(Instead of doing a differently named subject based on the letter for the day, I’m using the letters of the alphabet as hierarchical headings only.)
Herb’s Blog, Herbdate 23803 – 1242
My Dear and Much Loved Audience, Fans, Friends, Fiends, Foes, and Futurists,
Here’s the haps:
I have been fascinated by computers, how they work, and how codes operate them for a very long time. It started in my Army days in the late 80s working in the shop office and creating ad hoc reports for the shop officer and shop NCOIC. Seeing what would happen if I changed a symbol here or added something there in the code and then saving the reports to a 5.25-inch floppy diskette that was hand-carried to headquarters. Those disks were able to hold a whopping 360 kilobytes of information. The computer was backed up each week to a tape that was a little larger than an eight-track. It was a Unix system if memory serves me correctly.

In the 90s, working for the big-name insurance company in the supply department I was given access to the Supply and Logistics mainframe in the home office. In the mid-90s, we were issued new personal computers that could both access the mainframe and a strange new world called the Internet. We were greatly restricted on its use and, apparently, there was a lot of arguing at the top about whether it was even necessary. These computers used a Graphical User Interface (GUI) in a system called OS2. To buy a computer was out of the question for me in those days as the cost could easily run into the thousands. But when the company quickly outgrew those computers they sold them off to the employees at a very low price. It looked something like this:

Except it didn’t look exactly like that. Fairly similar in appearance but Windows 98 had not come out yet and the computers had no operating systems on them at all. Fortunately, my son was as interested in all this as I was and spent $200 of his own money on the newly released Windows 95. It came (As I remember) on 15 specially formatted 3.5-inch disks. And you couldn’t buy the cheaper, upgrade version because there was no system to upgrade. So to install the operating system from scratch, you booted from the first disk and then inserted each of the next 14. The whole process took a couple of hours if all went well.
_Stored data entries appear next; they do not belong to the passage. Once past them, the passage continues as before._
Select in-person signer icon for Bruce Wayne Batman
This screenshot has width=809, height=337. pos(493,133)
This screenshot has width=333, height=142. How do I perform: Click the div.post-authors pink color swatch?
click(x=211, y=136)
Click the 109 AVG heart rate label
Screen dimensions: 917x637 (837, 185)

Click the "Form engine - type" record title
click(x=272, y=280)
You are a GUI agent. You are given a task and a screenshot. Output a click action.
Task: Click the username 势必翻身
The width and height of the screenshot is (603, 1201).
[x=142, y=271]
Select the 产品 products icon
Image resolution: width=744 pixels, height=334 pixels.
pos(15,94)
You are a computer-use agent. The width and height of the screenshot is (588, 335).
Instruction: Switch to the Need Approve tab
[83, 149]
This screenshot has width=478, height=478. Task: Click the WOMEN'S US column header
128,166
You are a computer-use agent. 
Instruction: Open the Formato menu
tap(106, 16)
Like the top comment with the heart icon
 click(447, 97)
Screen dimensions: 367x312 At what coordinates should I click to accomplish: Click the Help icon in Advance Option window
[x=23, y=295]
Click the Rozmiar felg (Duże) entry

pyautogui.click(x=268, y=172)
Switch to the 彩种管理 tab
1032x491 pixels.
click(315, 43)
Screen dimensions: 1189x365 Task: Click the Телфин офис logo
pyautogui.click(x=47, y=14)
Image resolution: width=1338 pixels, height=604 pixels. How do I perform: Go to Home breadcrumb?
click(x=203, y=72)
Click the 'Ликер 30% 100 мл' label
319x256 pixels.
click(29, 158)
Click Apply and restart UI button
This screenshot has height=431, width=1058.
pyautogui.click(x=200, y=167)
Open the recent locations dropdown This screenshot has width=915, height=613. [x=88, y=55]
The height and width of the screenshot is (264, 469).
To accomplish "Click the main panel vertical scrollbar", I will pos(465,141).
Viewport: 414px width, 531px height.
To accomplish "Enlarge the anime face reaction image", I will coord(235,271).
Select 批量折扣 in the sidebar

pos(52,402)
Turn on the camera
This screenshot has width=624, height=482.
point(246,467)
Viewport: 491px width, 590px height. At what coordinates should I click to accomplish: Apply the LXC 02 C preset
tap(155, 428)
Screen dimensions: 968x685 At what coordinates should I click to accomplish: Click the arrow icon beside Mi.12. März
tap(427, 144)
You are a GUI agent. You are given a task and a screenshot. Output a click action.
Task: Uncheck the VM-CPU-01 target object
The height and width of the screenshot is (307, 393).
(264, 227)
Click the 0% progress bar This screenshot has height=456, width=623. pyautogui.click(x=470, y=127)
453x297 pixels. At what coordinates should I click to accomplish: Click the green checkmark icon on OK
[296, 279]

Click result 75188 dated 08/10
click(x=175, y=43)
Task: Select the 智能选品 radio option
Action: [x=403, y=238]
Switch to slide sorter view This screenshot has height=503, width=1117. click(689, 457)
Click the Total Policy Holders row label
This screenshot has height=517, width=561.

It also had some games like, Solitaire, Freecell, and Minesweeper that I can remember off the top of my head. We later found a disk called “Best of Entertainment” that cost around $20 at the time, which had 13 more games. Ski Free, Chip’s Challenge, Pipe Dream, Jezzball, Rodent’s Revenge, and others made the computer a fun toy.
To get on the Internet you had the dial-up modem to try to connect to your internet provider. It made those screechy, robotic noises that you can still hear if you accidentally call a fax machine. And we only had one phone line, as well.


But how did it all work? How did Internet Explorer (the only browser that existed until Netscape Navigator came along.) bring web pages from around the world to my screen? Could I make web pages? Then I saw a book about writing HTML. I think it was a “Teach Yourself VISUALLY” book. That set the hook in my jaw. Maybe because writing in codes made me feel like a kid playing Napolean Solo or Maxwell Smart (My favorite spy characters. Very different from each other but I liked them and thought they were great for different reasons.) or something.
Well, that was almost thirty years ago and a lot of things have changed since back then and I don’t know if anybody really had any idea of what was to come. I did work with a guy in the mid-nineties who told me he still kicks himself to this day (that day? Well, if he’s still around, to this day, too, I’m sure) because in 1975 he’d had a chance to buy stock in a little startup company called Micro-Soft and didn’t do it. He said he thought at the time, “Computers? Software? Who’s gonna want a computer in their house? What would they do with it?”